Skull of heteronectes chaneti, showing incomplete orbital migration intermediate between generalized fishes and living flatfishes.
(Credit:
Matt Friedman,
University of Chicago)
Flatfish Fossils Fill In Evolutionary Missing Link
ScienceDaily
(July 10, 2008)
— Hidden away in museums for more that 100 years, some recently rediscovered flatfish fossils have filled
a puzzling gap in the story of evolution and answered a question that initially stumped even Charles Darwin.
Opponents of evolution have insisted that adult flatfishes, which have both eyes on one side of the head,
could not have evolved gradually. A slightly asymmetrical skull offers no advantage. No such fish -- fossil or living -- had ever been discovered, until now.
All adult flatfishes--including the gastronomically familiar flounder, plaice, sole, turbot, and halibut--have asymmetrical skulls, with both eyes located on one side of the head. Because these fish lay on their sides
at the ocean bottom, this arrangement enhances their vision, with both eyes constantly in play, peering
up into the water.
This remarkable arrangement arises during the youth of every flatfish, where the symmetrical larva under
goes a metamorphosis to produce an asymmetrical juvenile. One eye 'migrates' up and over the top of the
head before coming to rest in the adult position on the opposite side of the skull.
Opponents of evolution, however, insisted that this curious anatomy could not have evolved gradually
through natural selection because there would be no apparent evolutionary advantage to a fish with a
slightly asymmetrical skull but which retained eyes on opposite sides of the head. No fish--fossil or living--
had ever been discovered with such an intermediate condition.
But in the 10 July 2008 issue of Nature, Matt Friedman, graduate student in the Committee on Evolutionary Biology at the University of Chicago and a member of the Department of Geology at the Field Museum, draws attention to several examples of such transitional forms that he uncovered in museum collections of under
water fossilized creatures from the Eocene epoch--about 50 million years ago.
"We owe this discovery, in part, to the European fondness for limestone," said Friedman. The fossils, which
he found in museums in England, France, Italy, and Austria, came from limestone quarries in Northern Italy
and underneath modern-day Paris.
Friedman examined multiple adult fossil remains of two primitive flatfishes, Amphistium and a new genus that
he named Heteronectes.
"Amphistium has been known for quite some time," he said. "The first specimen was described more than 200 years ago, but its placement in the fish evolutionary tree has been uncertain ever since. Close examination
of these fossils yield clues that they are indeed early flatfishes."
The most primitive flatfishes known, both Amphistium and Heteronectes have many characteristics that are
no longer found in modern flatfish. But the one that caught Friedman's attention was the partial displacement
of one eye, evident even in the first Amphistium fossil discovered over two centuries ago.

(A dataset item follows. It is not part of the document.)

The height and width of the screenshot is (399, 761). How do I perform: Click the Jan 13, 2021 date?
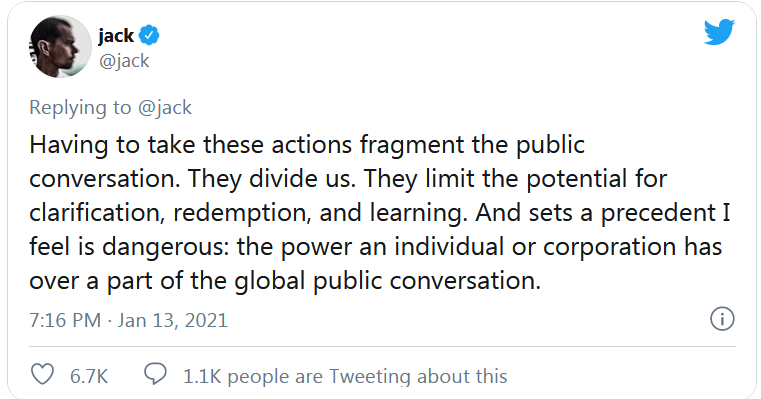[x=172, y=320]
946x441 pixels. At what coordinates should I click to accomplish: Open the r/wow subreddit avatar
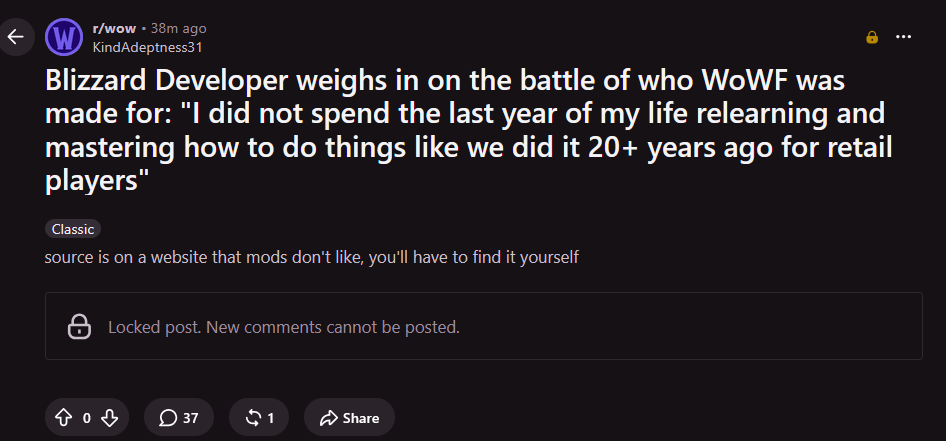(x=64, y=37)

"Most remarkably," he said, "orbital migration, the movement of one eye from one side of the skull to the other during the larval stage, was present but incomplete in both of these primitive flatfishes." For both sets of fossils, the eye had begun the journey but had not crossed the midline from one side of the fish to the other.
"What we found was an intermediate stage between living flatfishes and the arrangement found in other fishes," he said. These two fossil fishes "indicate that the evolution of the profound cranial asymmetry of extant flatfishes was gradual in nature."
The Amphistium fossils were known and previously analyzed but not definitively linked to flatfish. Previous studies, relying on conventional techniques, did not detect the oddly shaped skull, but by performing CT scans on the fossils Friedman "unequivocally" demonstrated the cranial asymmetry.